--- Begin ---
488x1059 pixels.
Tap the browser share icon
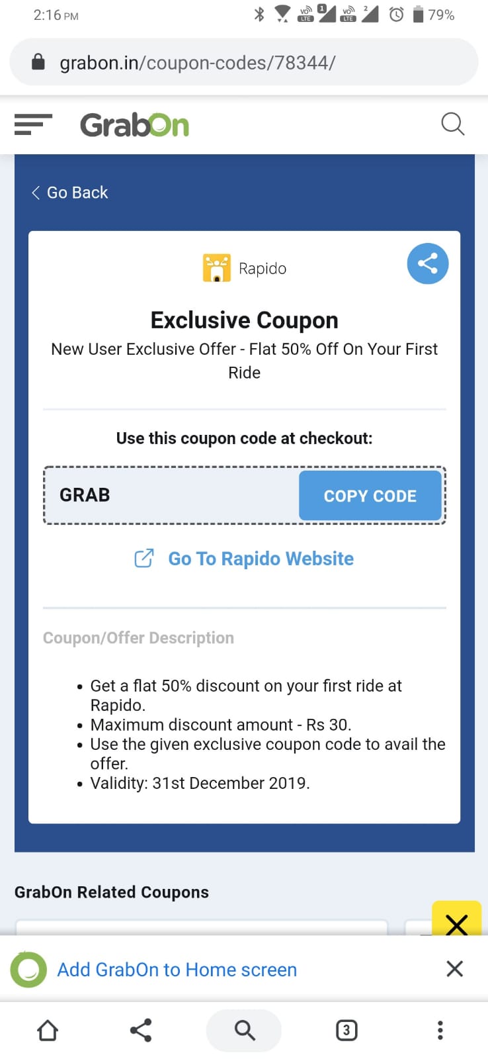[141, 1030]
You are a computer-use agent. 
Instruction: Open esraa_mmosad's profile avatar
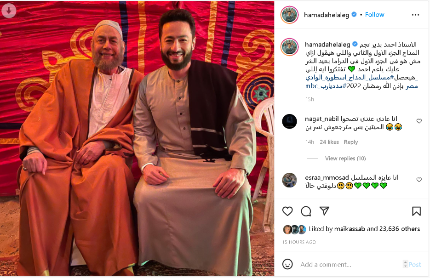tap(289, 180)
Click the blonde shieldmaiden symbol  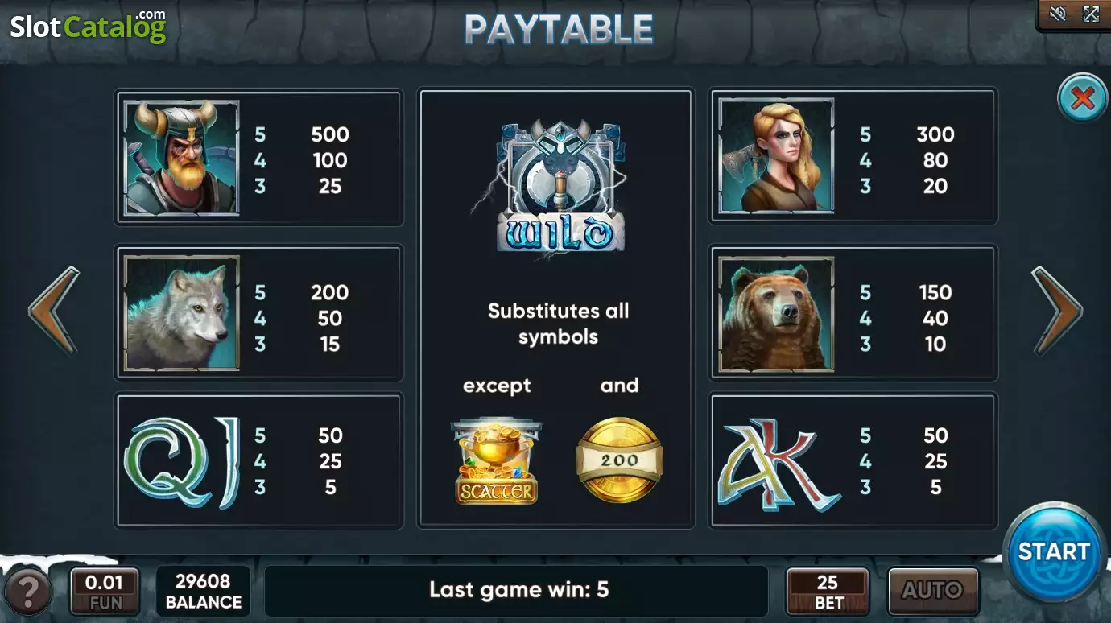pyautogui.click(x=776, y=156)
--- End ---
**YOUR INSTRUCTIONS:**
Please identify each line in the material above that contains the word "Open", and copy those lines in full. Uppercase and lowercase count as different letters.

**TASK RESULT:**
Instruction: Open esraa_mmosad's profile avatar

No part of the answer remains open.